Text provided.
>>>

Such evidence was only interjected to prejudice the jury and incite bias. The immigration status of a Plaintiff is generally irrelevant in tort cases. See Melendres v. Soales, 306 N.W.2d 399, 402 (Mich. Ct. App. 1981); Nichols v. Wyndham Int’l Inc., 373 F.3d 537 n.3 (4th Cir. 2004) (“[D]iscovery requests aimed at Plaintiffs’ immigration statuses were at “the outer limits of conceivable relevance”). In Ayala v. Lee, 215 Md. App. 457, 478-79, 81 A.3d 584, 597 (2013), the Maryland Court of Special Appeals addressed the prejudicial effect of immigration status:

Immigration status is prejudicial in that it “introduces a factor into the case that might encourage the jury to dislike or disapprove of [a party] independent of the merits.” United States v. Amaya-Manzanares, 377 F.3d 39, 45 (1st Cir.2004). See also United States v. Almeida-Perez, 549 F.3d 1162, 1174 (8th Cir.2008) (“[T]he use of [immigration] evidence is fraught with the danger of prejudice to a defendant by introducing the possibility of invidious discrimination on the basis of alienage.”); Galaviz-Zamora v. Brady Farms, Inc., 230 F.R.D. 499, 502 (W.D.Mich.2005) (“[D]amage and prejudice which would result … if discovery into … immigration status is permitted far outweighs whatever minimal legitimate value such material holds for Defendants.”) (emphasis in original); Salas, 230 P.3d at 586-87 (reviewing cases finding prejudicial effect of immigration status).

<<<

What this exercise asks.
1. From the excerpt on immigration status evidence, list every case cited by its full two-party name in the form "X v. Y".
2. Please translate this sentence from the excerpt on immigration status evidence into Spanish: "The immigration status of a Plaintiff is generally irrelevant in tort cases."
3. In the excerpt on immigration status evidence, which court decided Ayala v. Lee, and in what year?
The lines that come next are taken from a different source.

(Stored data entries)
>>>

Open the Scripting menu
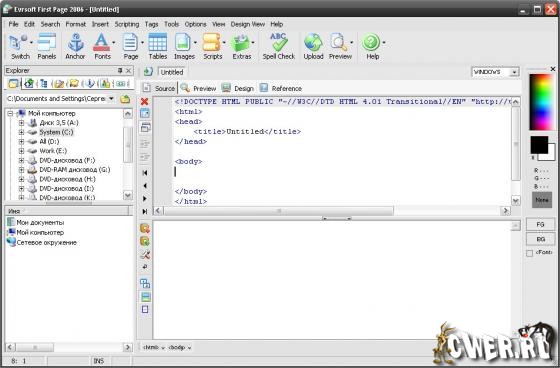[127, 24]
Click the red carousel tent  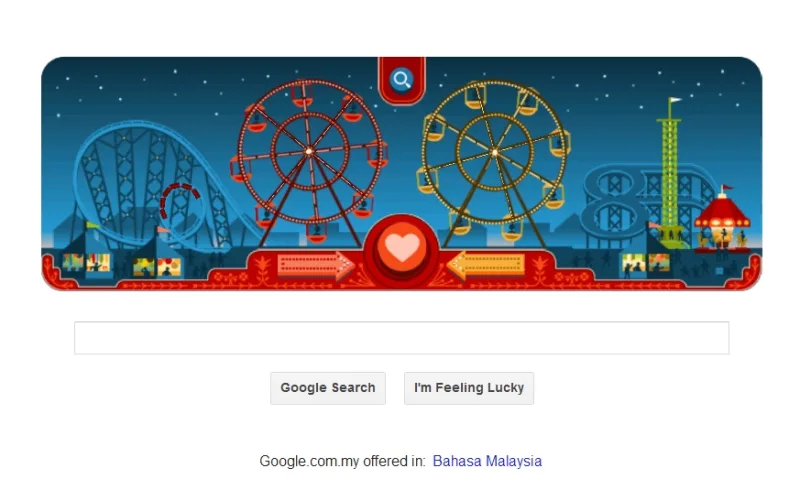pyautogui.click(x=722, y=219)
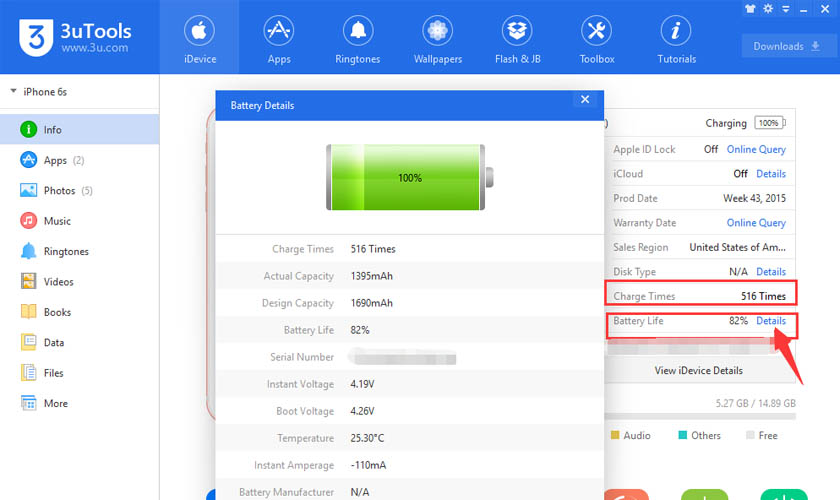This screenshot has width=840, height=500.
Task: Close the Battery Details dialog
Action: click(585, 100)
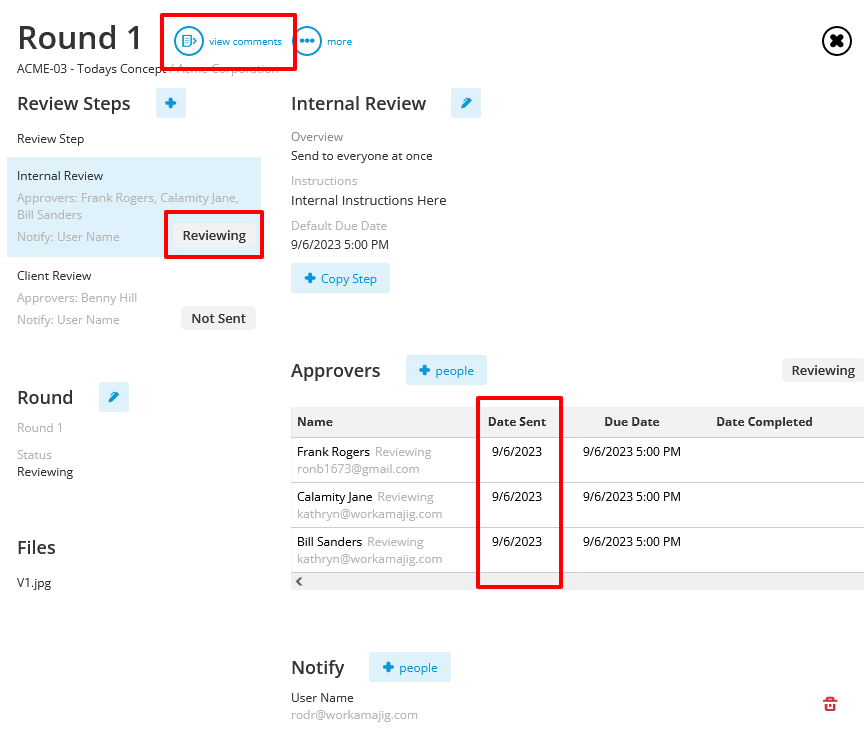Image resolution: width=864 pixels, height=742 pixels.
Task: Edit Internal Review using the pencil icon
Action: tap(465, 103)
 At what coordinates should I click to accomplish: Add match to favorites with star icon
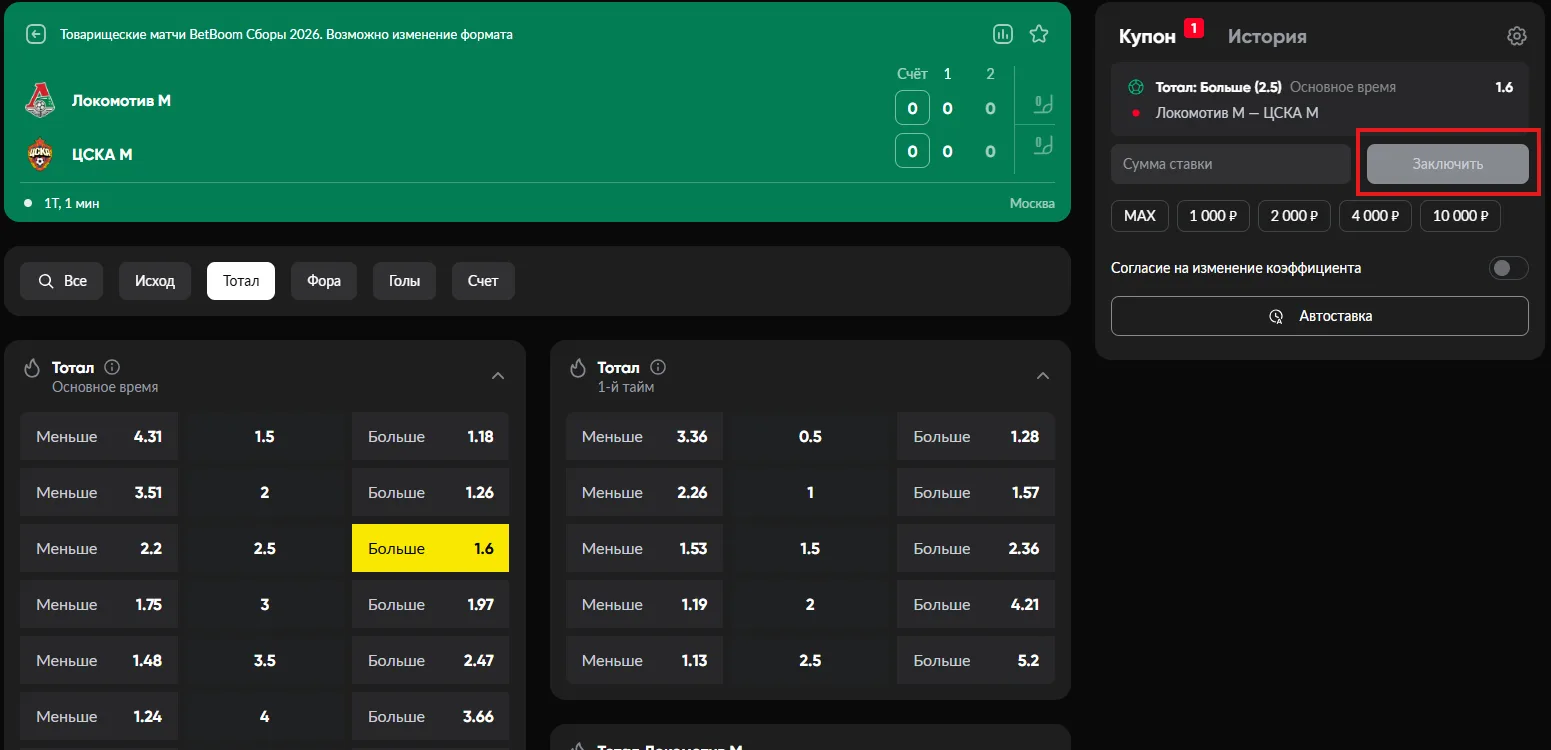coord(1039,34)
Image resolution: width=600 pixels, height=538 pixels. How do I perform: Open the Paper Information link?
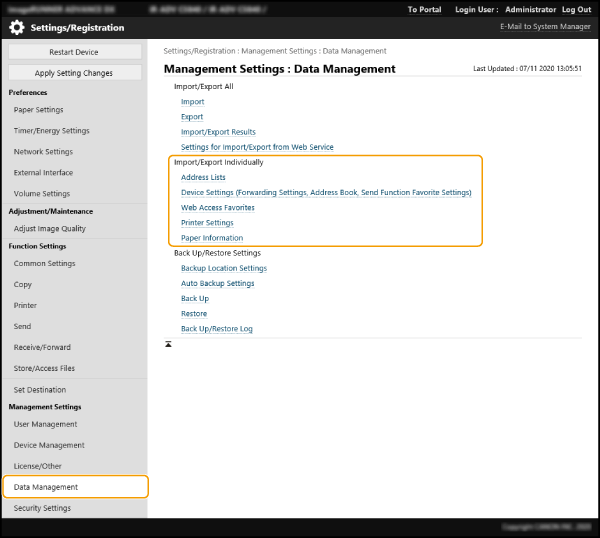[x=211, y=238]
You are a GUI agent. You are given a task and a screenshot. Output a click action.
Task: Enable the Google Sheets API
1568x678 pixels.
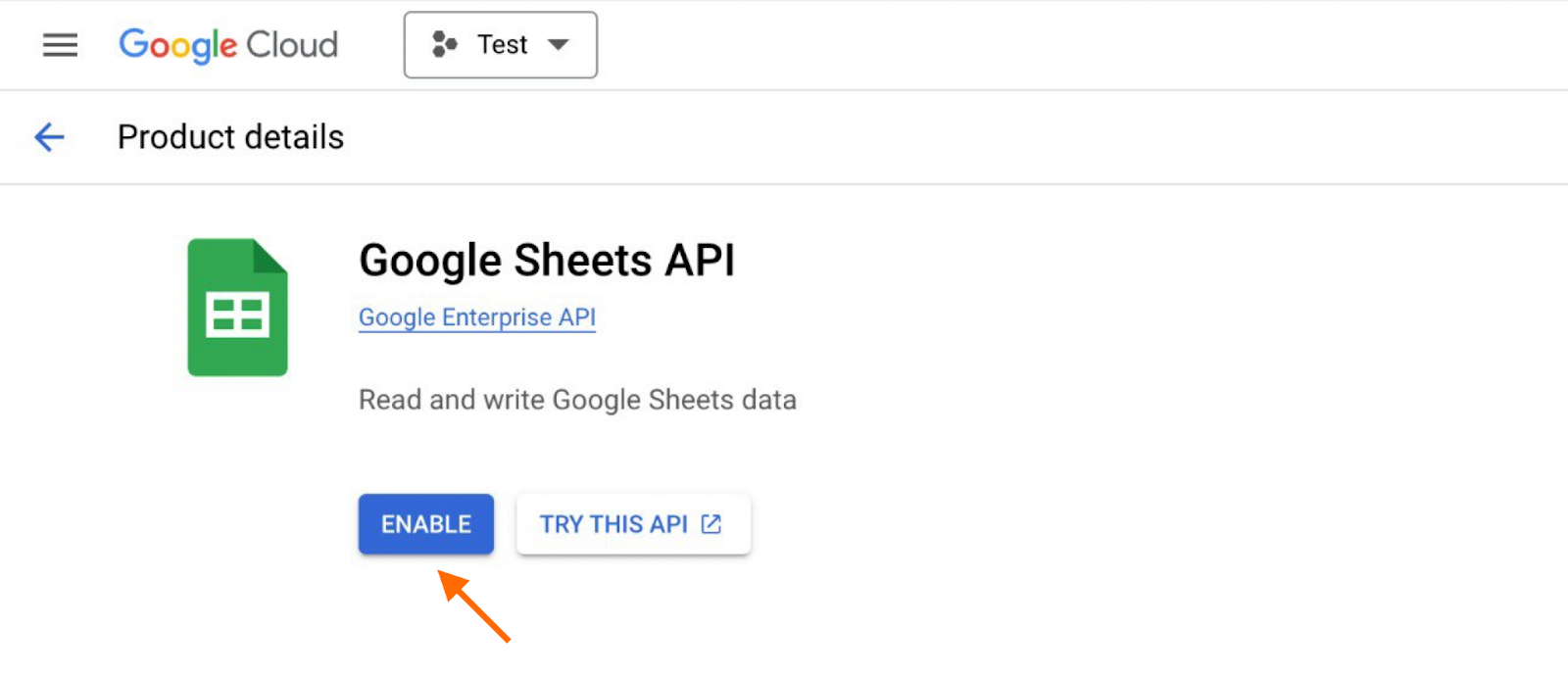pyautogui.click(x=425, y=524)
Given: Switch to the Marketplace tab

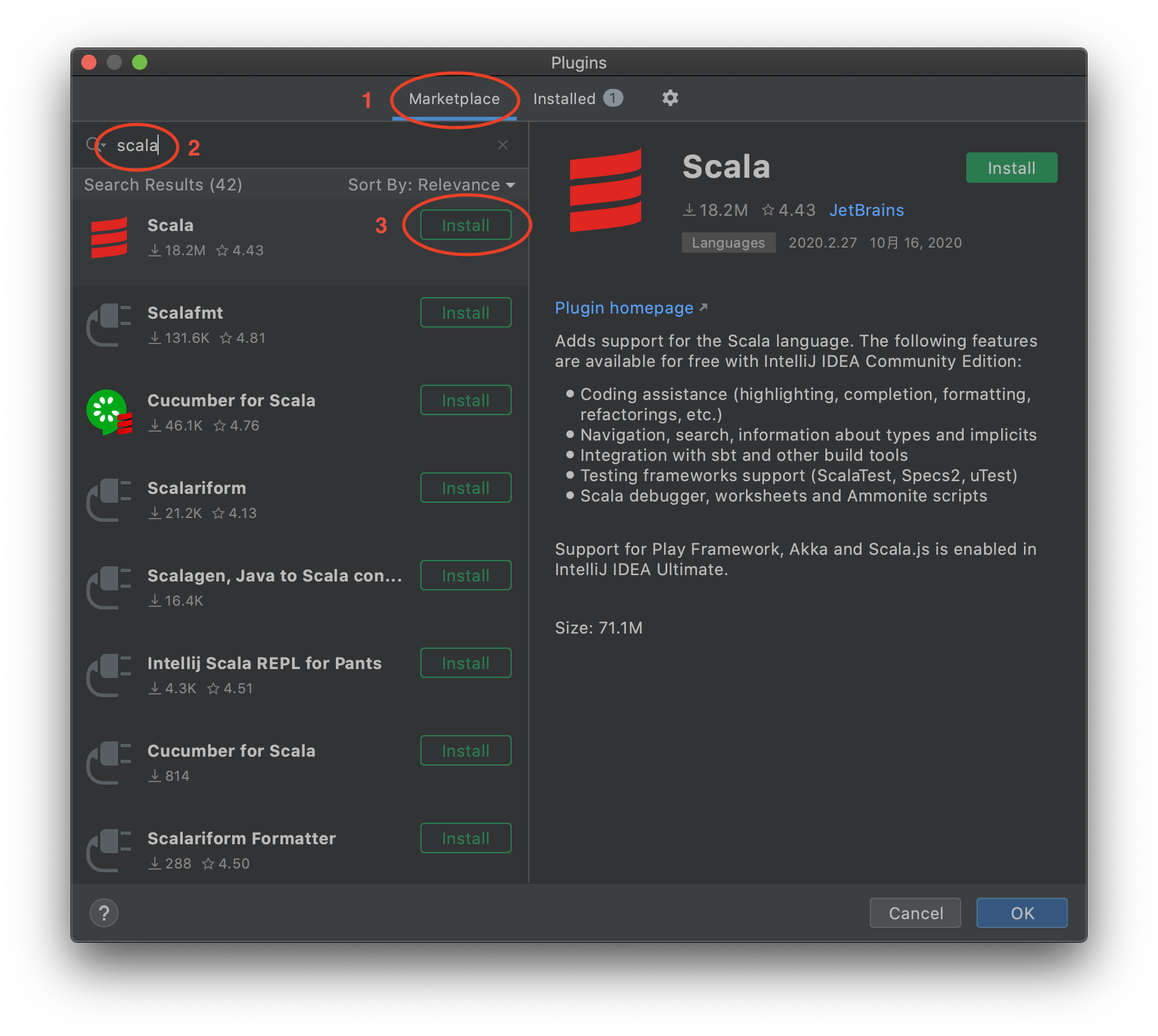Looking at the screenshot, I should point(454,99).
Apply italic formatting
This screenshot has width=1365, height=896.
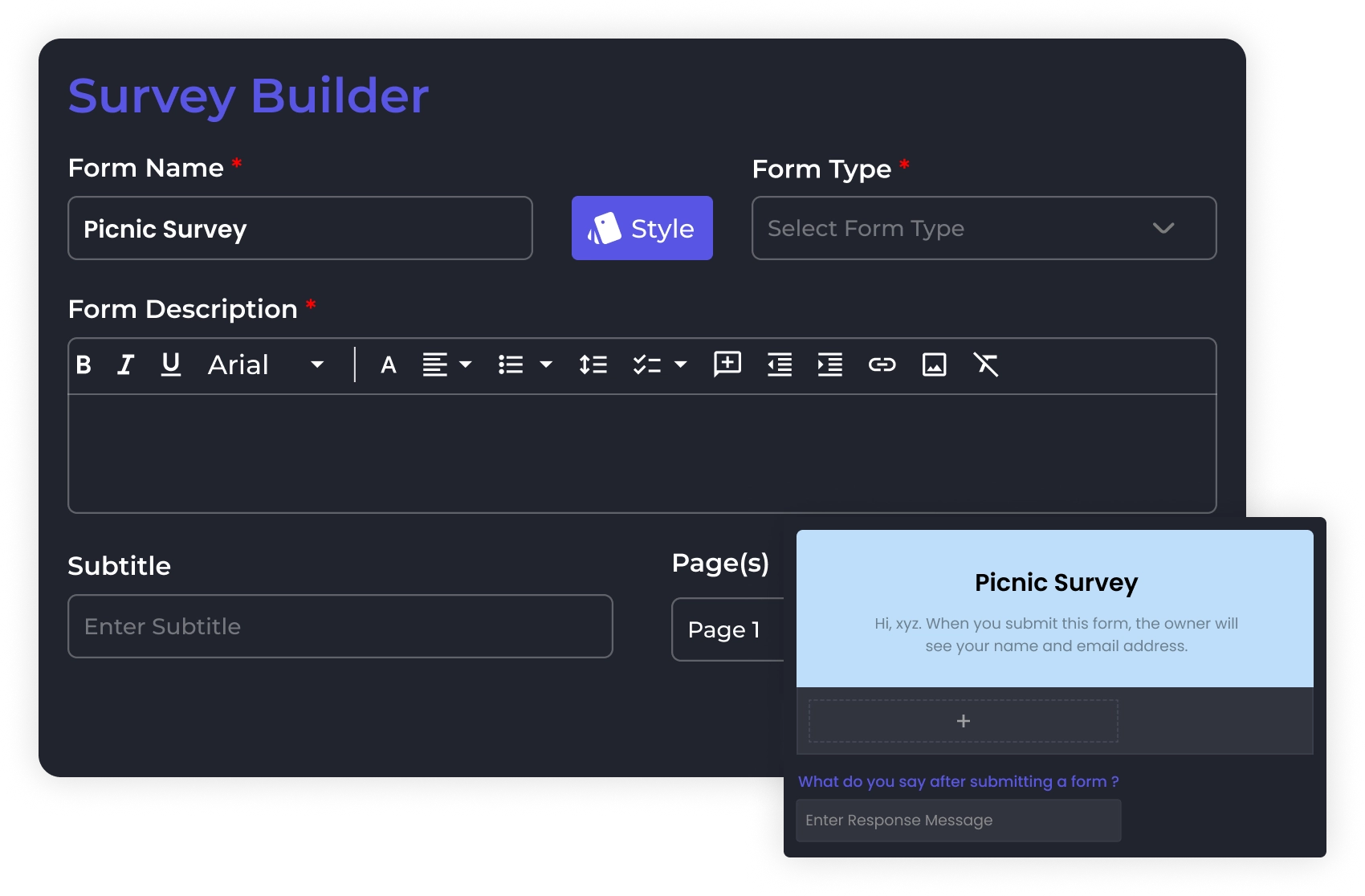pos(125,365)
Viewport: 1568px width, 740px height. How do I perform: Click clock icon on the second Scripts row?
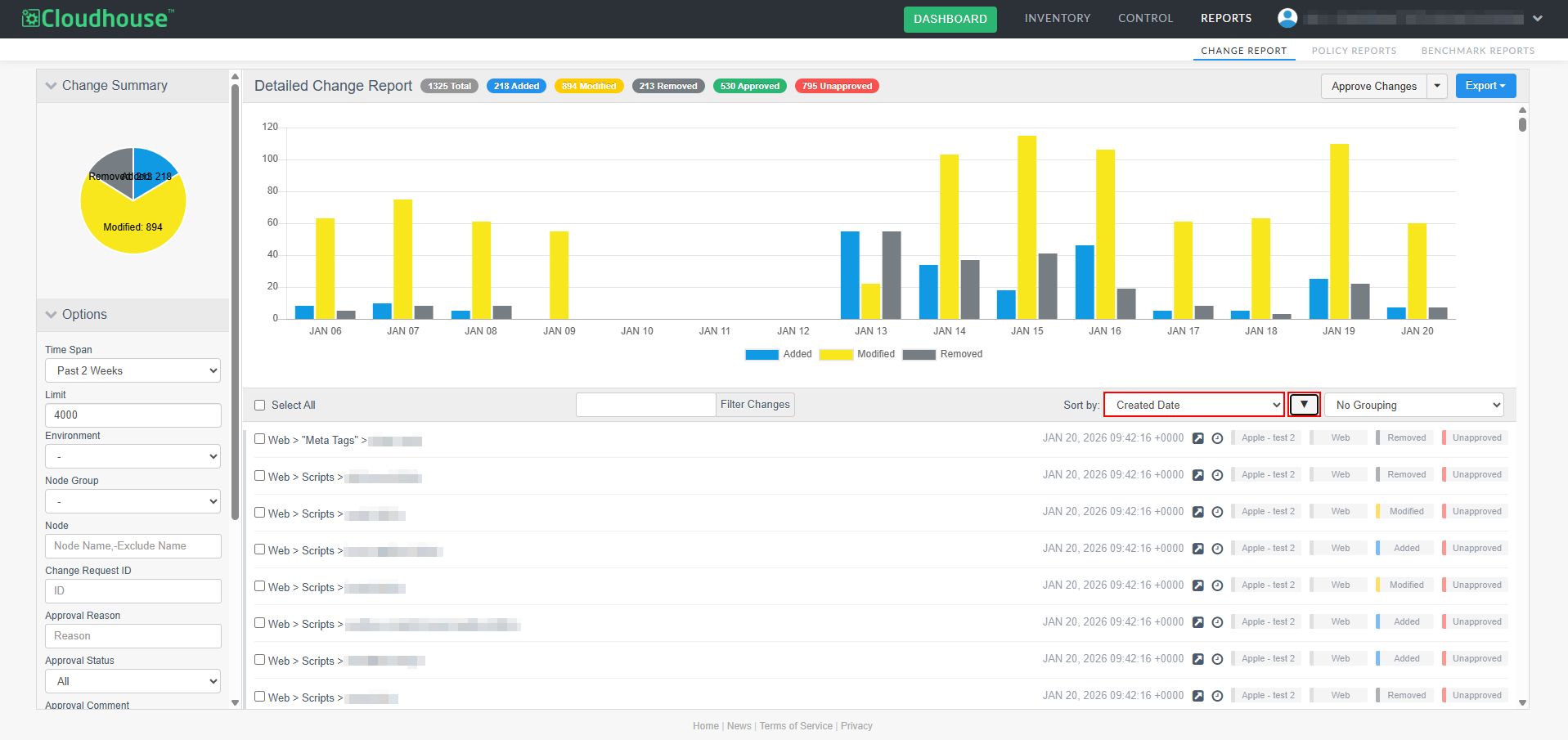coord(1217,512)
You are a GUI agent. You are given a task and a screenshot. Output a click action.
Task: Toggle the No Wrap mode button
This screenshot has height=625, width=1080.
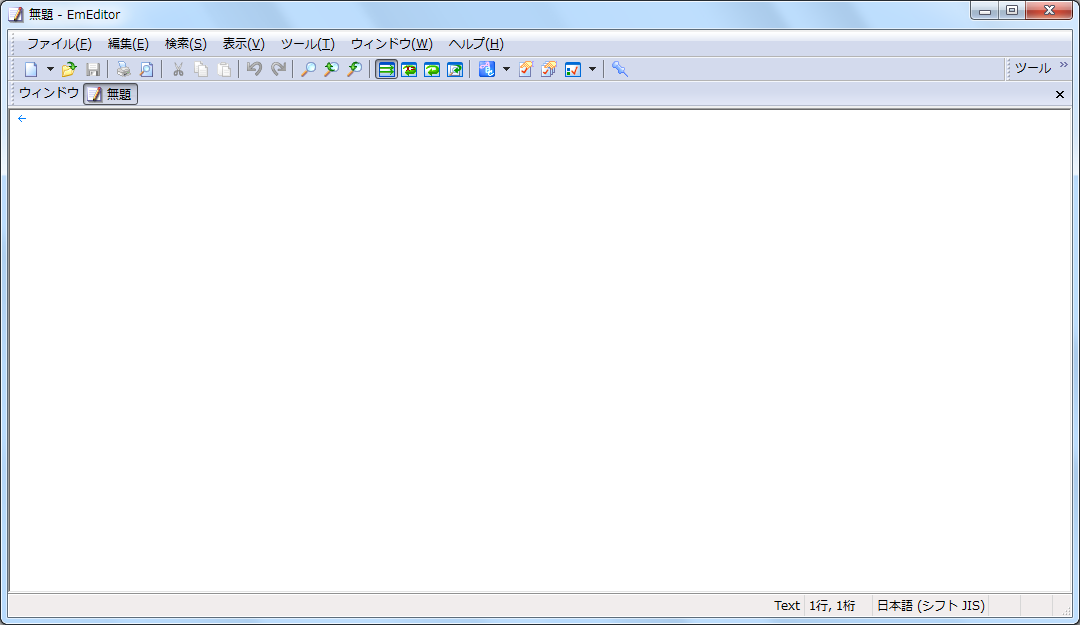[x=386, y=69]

<<<

Task-by-task solutions.
1.
- Melendres v. Soales
- Nichols v. Wyndham Int'l Inc.
- Ayala v. Lee
- United States v. Amaya-Manzanares
- United States v. Almeida-Perez
- Galaviz-Zamora v. Brady Farms, Inc.

2. El estatus migratorio de un demandante es generalmente irrelevante en los casos de responsabilidad civil extracontractual.

3. The Maryland Court of Special Appeals, in 2013.